* start *

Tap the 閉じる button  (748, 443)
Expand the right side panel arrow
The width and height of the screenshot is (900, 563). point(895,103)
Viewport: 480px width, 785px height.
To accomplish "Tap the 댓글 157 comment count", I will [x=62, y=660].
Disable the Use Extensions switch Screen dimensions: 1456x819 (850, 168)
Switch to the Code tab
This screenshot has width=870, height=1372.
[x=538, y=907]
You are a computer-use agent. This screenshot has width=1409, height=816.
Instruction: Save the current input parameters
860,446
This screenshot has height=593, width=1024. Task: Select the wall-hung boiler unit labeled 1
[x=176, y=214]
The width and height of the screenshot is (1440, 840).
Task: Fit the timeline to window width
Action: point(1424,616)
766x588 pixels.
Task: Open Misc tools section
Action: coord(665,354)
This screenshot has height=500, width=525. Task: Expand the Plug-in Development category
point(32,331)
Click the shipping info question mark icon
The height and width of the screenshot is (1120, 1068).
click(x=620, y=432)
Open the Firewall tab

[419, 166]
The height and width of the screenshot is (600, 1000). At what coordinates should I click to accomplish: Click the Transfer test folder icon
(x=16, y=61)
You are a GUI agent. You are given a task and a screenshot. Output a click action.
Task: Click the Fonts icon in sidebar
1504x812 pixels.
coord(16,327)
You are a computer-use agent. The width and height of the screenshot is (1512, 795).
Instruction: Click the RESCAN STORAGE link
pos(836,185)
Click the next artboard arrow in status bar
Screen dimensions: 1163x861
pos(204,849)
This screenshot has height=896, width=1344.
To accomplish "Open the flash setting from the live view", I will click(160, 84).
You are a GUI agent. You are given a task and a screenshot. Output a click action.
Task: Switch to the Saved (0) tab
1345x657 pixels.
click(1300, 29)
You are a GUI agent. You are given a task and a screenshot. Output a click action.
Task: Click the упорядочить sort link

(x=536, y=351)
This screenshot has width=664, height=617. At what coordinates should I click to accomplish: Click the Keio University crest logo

* end *

*TASK PROMPT:*
Quote the lines above word for word, starting at the very first line and ending at the line that contains "will [x=62, y=660].", with both of those lines included.

*SOLVED EXERCISE:*
Tap the 閉じる button  (748, 443)
Expand the right side panel arrow
The width and height of the screenshot is (900, 563). point(895,103)
Viewport: 480px width, 785px height.
To accomplish "Tap the 댓글 157 comment count", I will [x=62, y=660].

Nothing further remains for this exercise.